When I got off the plane Jack WAS NOT happy to see me. He lowered his head and stuck out his lips and furrowed his brown in classic Jack fashion. But then I got a little smile and a little bit of peaking at me. When I held him he cried for his dad and flung himself out of my arms. Oh how sad it was for me!! But by the time we got into the car he was getting used to me again and when we got home I was in the right context and he was pretty happy to snuggle me and read some books. The next day he was totally normal.

eating with fork

Except for this boneless problem. If I recall correctly he started doing this at some other point. maybe around 17 months? And he did it for a a few weeks and then it petered out. My theory is that he is having a bit of a communication break through but not quite fast enough for what he needs to express and thus, the extra frustration.

I love that he finally says moma. a few mornings ago I heard him say, “where’s moma?”. It was SO CUTE. Some of the words he uses most often are, hot, moma, walk, cold, milk, car, go, more (accompanied by hand sign), kitty, train and shoe. And he definitely says new words everyday AND still talks in his gibberish language. I am so going to miss the gibberish language. Where’s moma?, totally counts as a sentence I think. I’m not sure if I’ve heard him use any other two word combination. Maybe he’s said, “It hot!”.
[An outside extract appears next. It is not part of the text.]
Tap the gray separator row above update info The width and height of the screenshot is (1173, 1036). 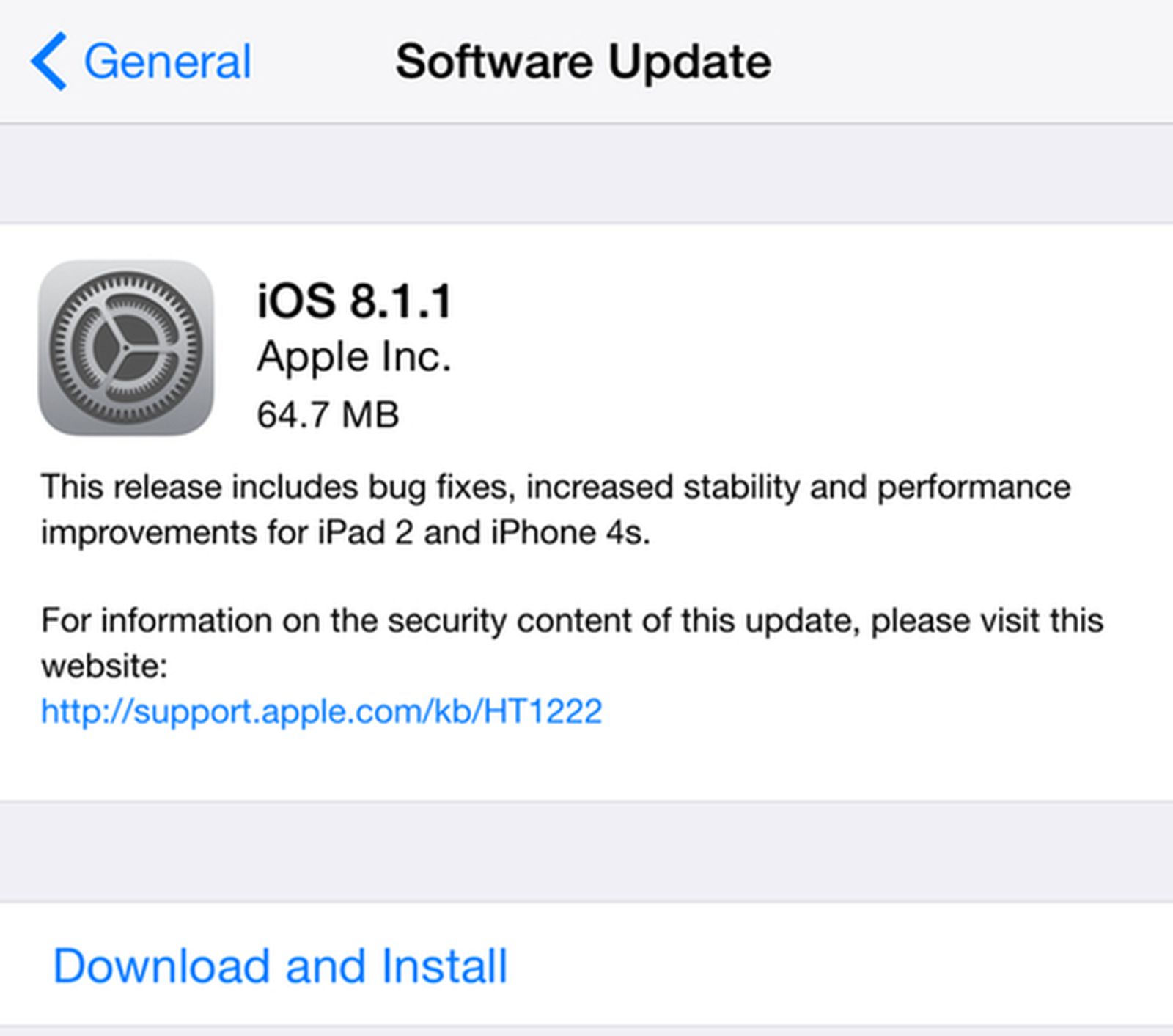[586, 172]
It’s hard to know what do when he flings himself to the ground. I’ve been trying different things (besides rolling my eyes) and I think I’m going to stick to what I was trying to do the last time he was in this phase which is to
first acknowledge that hes frustrated,
spend a bit trying to help him
A. figure out what the problem is or
B. communicate what the problem is,
C. try to figure it out myself based on situation

I think it is key to make sure that all this doesn’t take more than like 30 seconds or so. And I’m not so big on making a ton of sympathetic noises. It’s not that I’m NOT sympathetic… it’s just that I don’t want to end up making it a huge DEAL. I think this goes against the Harvey Karp method of mimicking their distress to make sure they know you fully understand. I’ve not ever been sure I’ve gotten that to work.
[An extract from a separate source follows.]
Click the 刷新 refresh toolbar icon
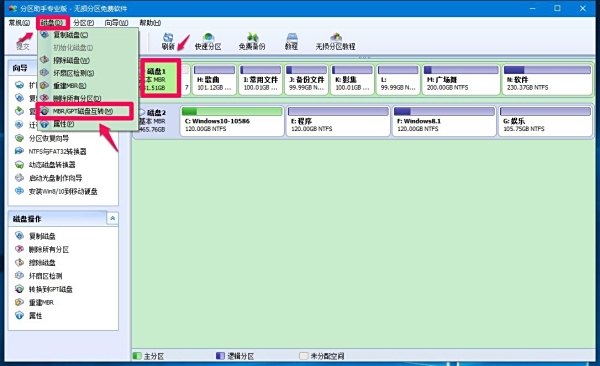Image resolution: width=600 pixels, height=366 pixels. click(x=168, y=41)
So then, I let him know that when he’s done crying we can do whatever, read a book, have some milk, etc.

My ‘what to expect from the toddler years’ book is kind of useless. It’s broken up in this question and answer format, which is fine, except that the questions are like, “my son freaks out when i try to put shoes on him” and then there will be this LONG ASS answer and then the NEXT question will be “my daughter hates it when i put her coat on and wont stop crying” with a similarly long answer and then then next one will be all about how one kids hates have his hair brushed. I mean, did they want to go through every possible thing a kid could object to? like a long dumb books organized stupidly? Next time I recommend they have a chapter titled ‘your kid will hate shit, here’s how to deal’.

My problem is that I have a hard time being consistent which is what all the baby books tell you to be.